• Exercise prompt
Format the items from the line with "You are a computer-use agent." up to and including the line with "coord(1120,229)" as a two-column CSV with the header item_text,answer and one row per item. Put each item's text and its answer in a single quoted field with line breaks replaced by spaces, and omit the pictures.

+++ Data lines +++

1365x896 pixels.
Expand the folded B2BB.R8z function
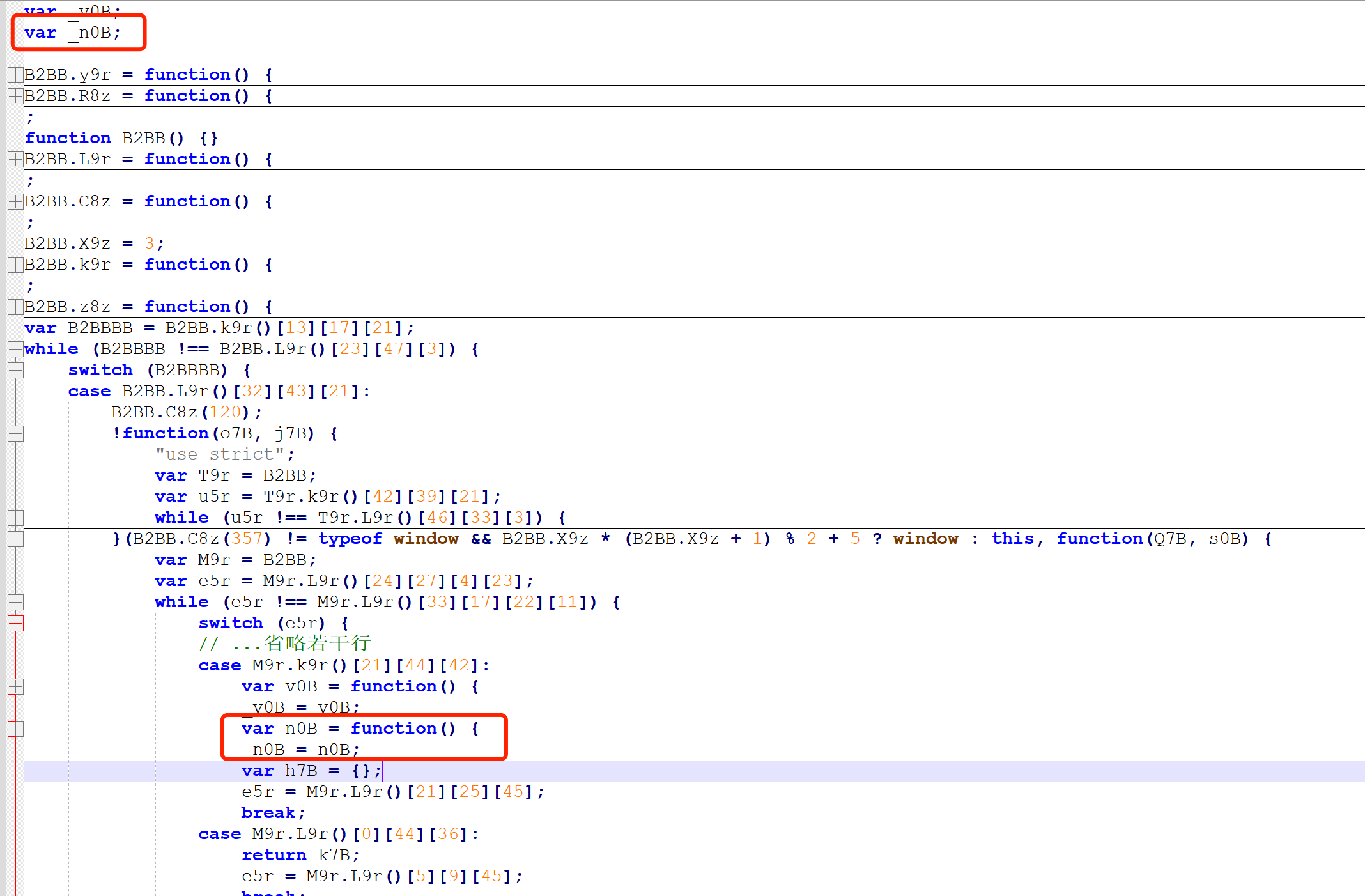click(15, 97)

+++
+++ Data lines +++

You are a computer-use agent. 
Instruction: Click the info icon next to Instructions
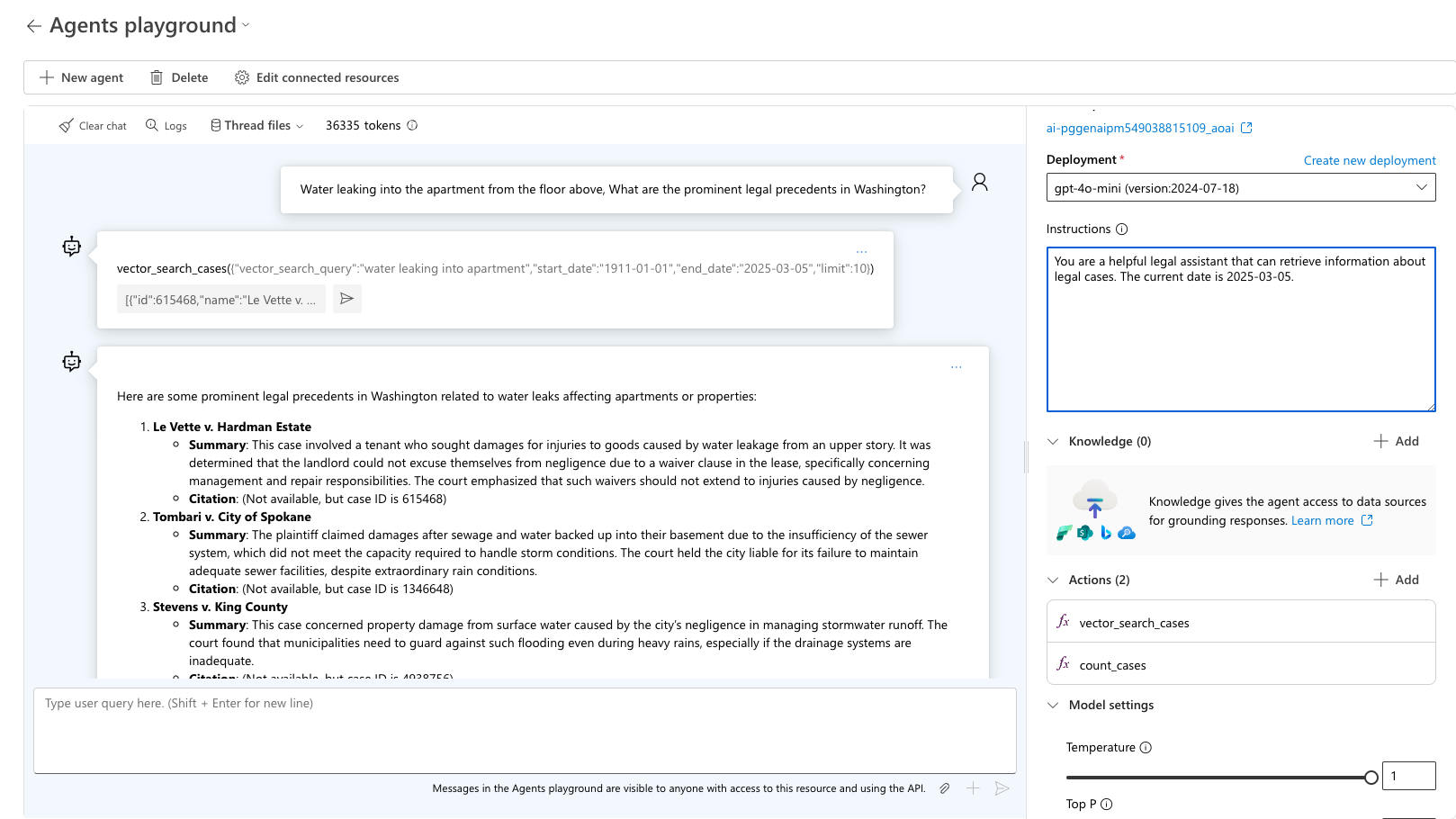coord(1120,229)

+++
+++ Data lines +++

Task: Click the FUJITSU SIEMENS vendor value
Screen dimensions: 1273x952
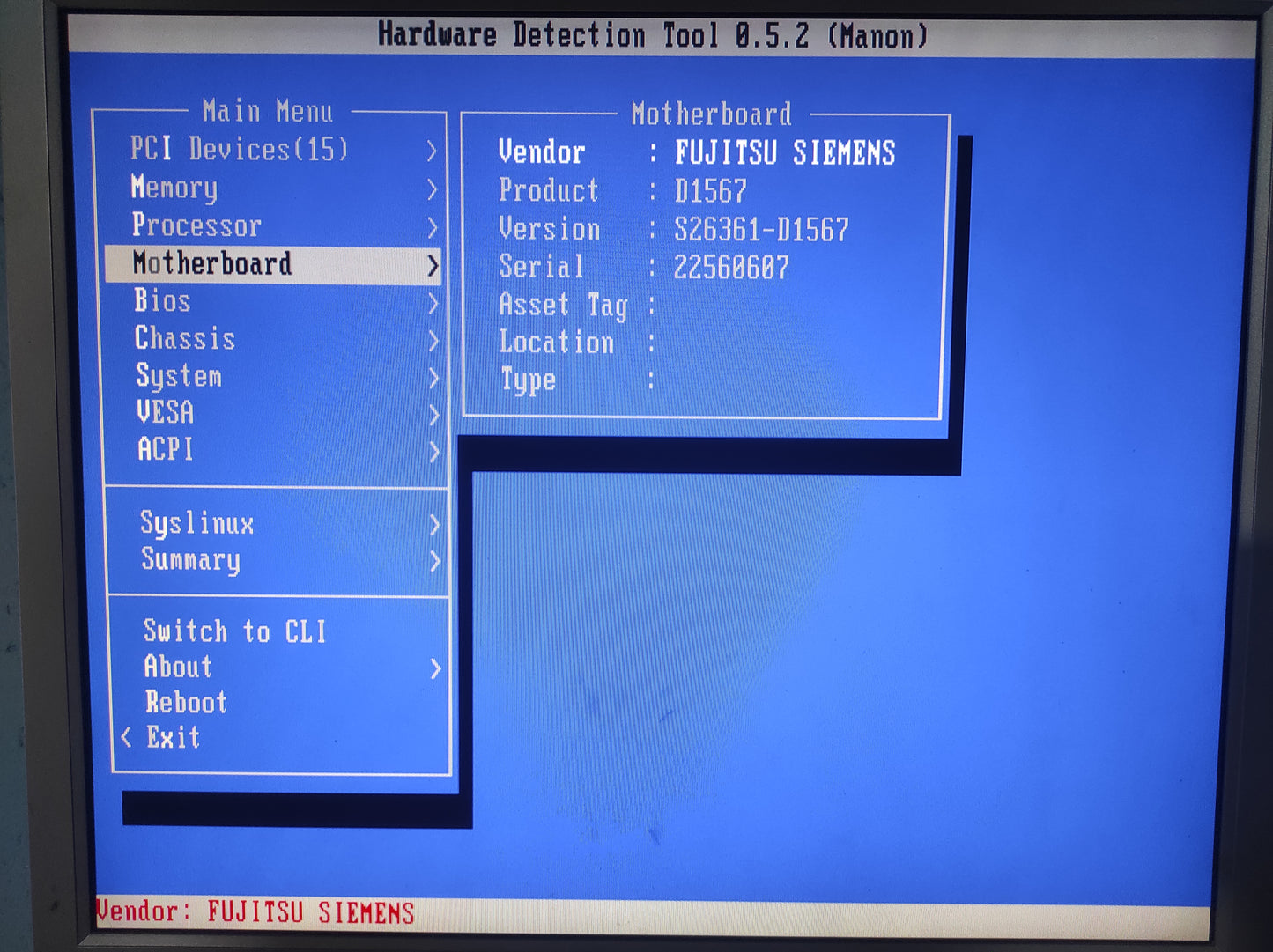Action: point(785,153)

+++

• Exercise output
item_text,answer
"You are a computer-use agent. Instruction: Click the info icon next to Instructions","coord(1120,229)"